Dealing with the heat – Record high temperatures are forecast for the Chicago area on Wednesday this week. The mid-week market manager in Oak Park called us with a warning that heat is shutting down the market. We’ll get our Chicago area deliveries made to all sites as early in the day as possible. We’ll deliver Oak Park subscriptions to Maria Onesto’s Green Home Experts store on Oak Park Avenue by 2 p.m. Oak Park subscribers, please pick up your produce there before 6 p.m. There will be no midweek farmers market. Email or call us if this poses a problem or to monitor my delivery progress through traffic and construction: 608 897-4288, 608 354-3243 (cell): email@example.com / firstname.lastname@example.org 608 897-4288 Thanks for all your support!
This Week’s Vegetables are:
- Snow peas
- Pole Beans (Fortex – round, and Northeastern – flat; both cultivated to get 9 to 12 inches long, and yet stay moist and crisp)

DIRECTION A: Decide whether each statement agrees with the delivery notice, answering yes or no and quoting the words that settle it: (i) The midweek farmers market in Oak Park will go ahead as usual. (ii) Oak Park subscriptions will be dropped off at the Green Home Experts store by 2 p.m. (iii) Snow peas are on this week's vegetable list.
DIRECTION B: Please transcribe the delivery notice, beginning at the words "This Week’s Vegetables" and stopping after "moist and crisp)".
Rely only on the delivery notice for your answers.

PROVIDED RECORDS:
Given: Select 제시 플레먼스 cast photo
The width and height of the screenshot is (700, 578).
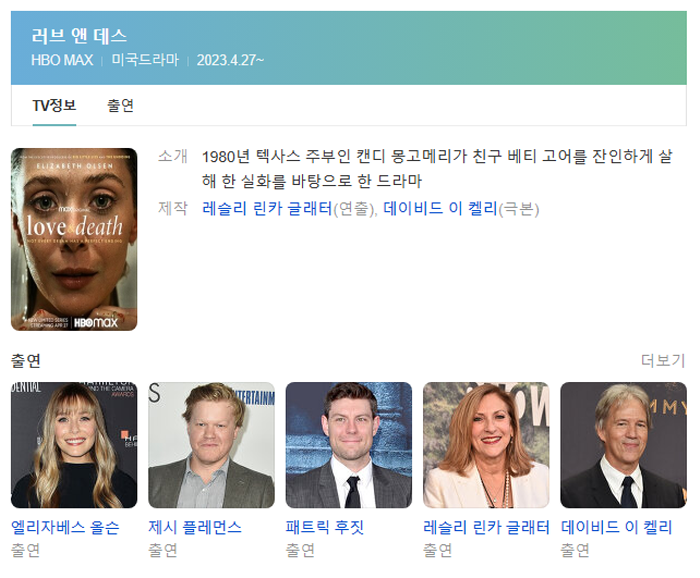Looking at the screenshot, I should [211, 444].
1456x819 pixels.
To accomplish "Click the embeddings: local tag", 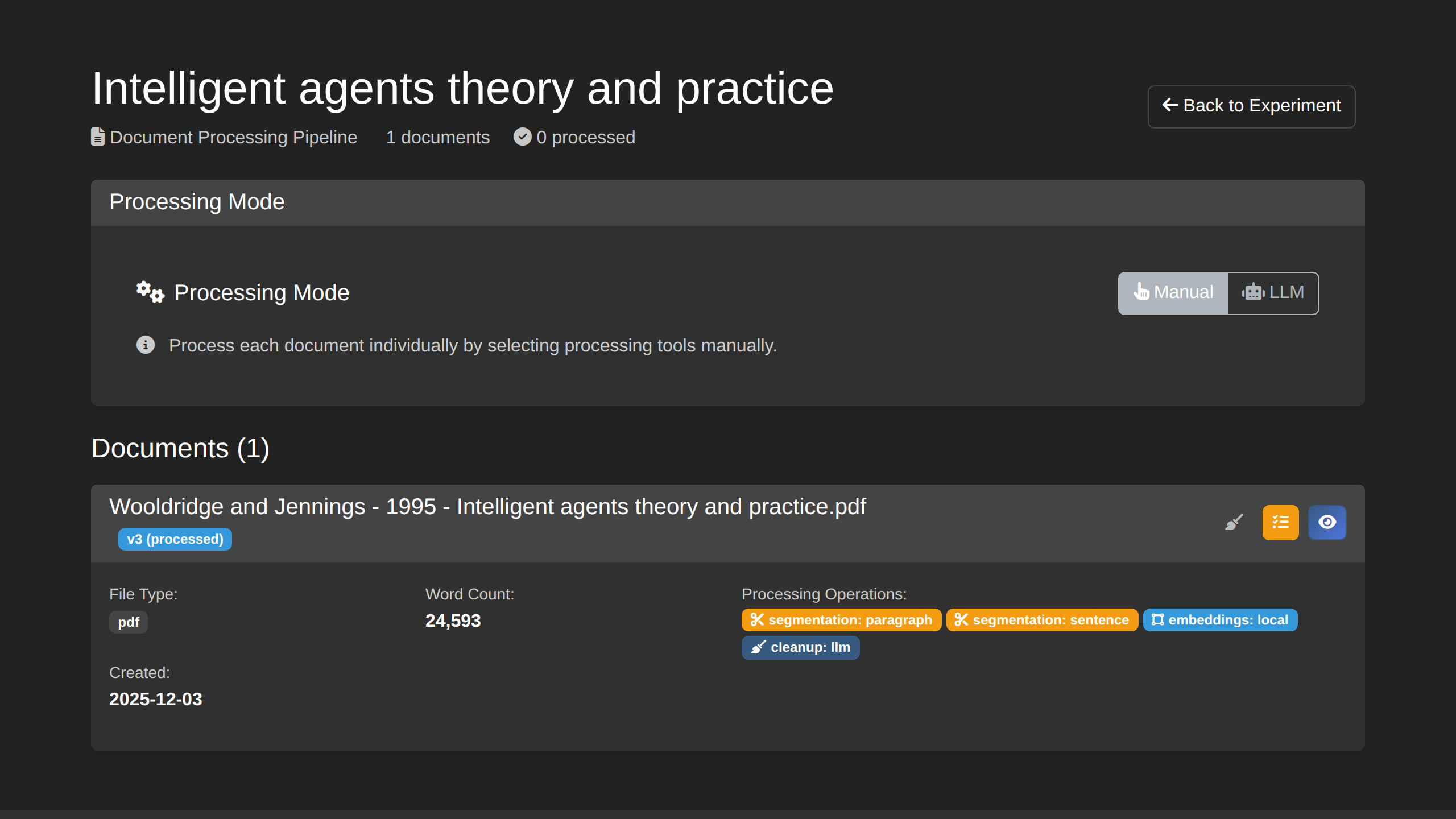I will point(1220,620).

---

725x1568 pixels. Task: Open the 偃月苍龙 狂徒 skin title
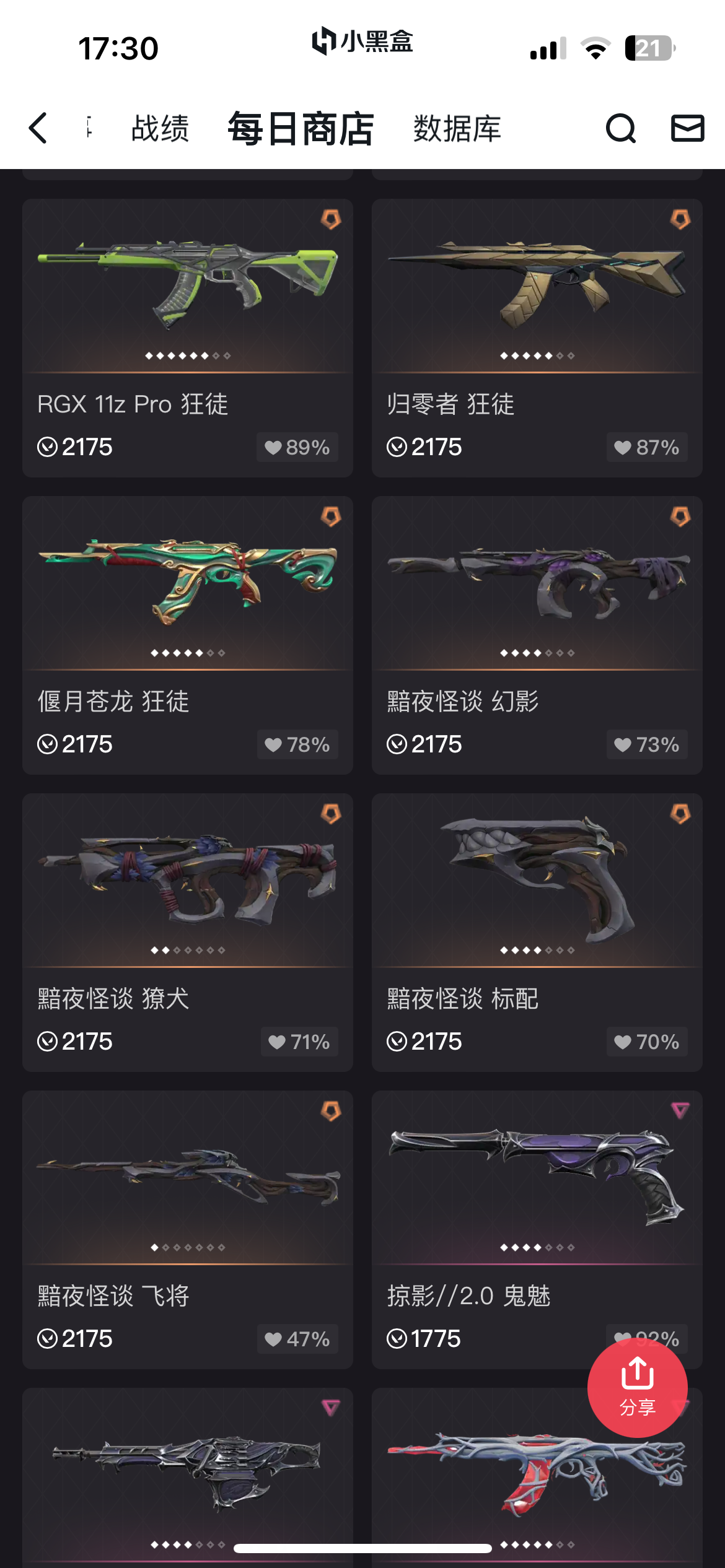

REPLY A:
(i) No: "There will be no midweek farmers market."
(ii) Yes: "We’ll deliver Oak Park subscriptions to Maria Onesto’s Green Home Experts store on Oak Park Avenue by 2 p.m."
(iii) Yes: "Snow peas"

REPLY B:
This Week’s Vegetables are:
- Snow peas
- Pole Beans (Fortex – round, and Northeastern – flat; both cultivated to get 9 to 12 inches long, and yet stay moist and crisp)